DATA TO PROCESS:
# # # # #

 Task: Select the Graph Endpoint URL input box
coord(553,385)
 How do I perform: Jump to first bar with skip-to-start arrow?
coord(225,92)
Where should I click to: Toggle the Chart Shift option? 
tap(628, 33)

# # # # #

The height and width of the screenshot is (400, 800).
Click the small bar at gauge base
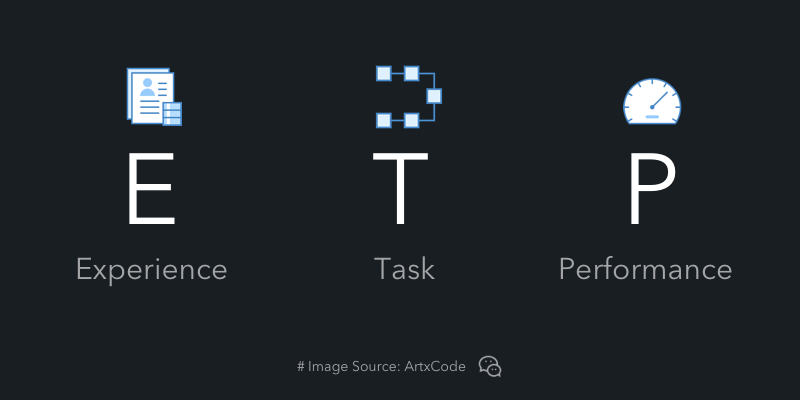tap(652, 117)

# # # # #

GIVEN INSTRUCTION:
Can you give the lines of the records from the one containing "Task: Select the" through the one containing "tap(628, 33)", both included, as a JSON list of strings with one string per line and blank lines left out?

FINAL RESULT:
[
  " Task: Select the Graph Endpoint URL input box",
  "coord(553,385)",
  " How do I perform: Jump to first bar with skip-to-start arrow?",
  "coord(225,92)",
  "Where should I click to: Toggle the Chart Shift option? ",
  "tap(628, 33)"
]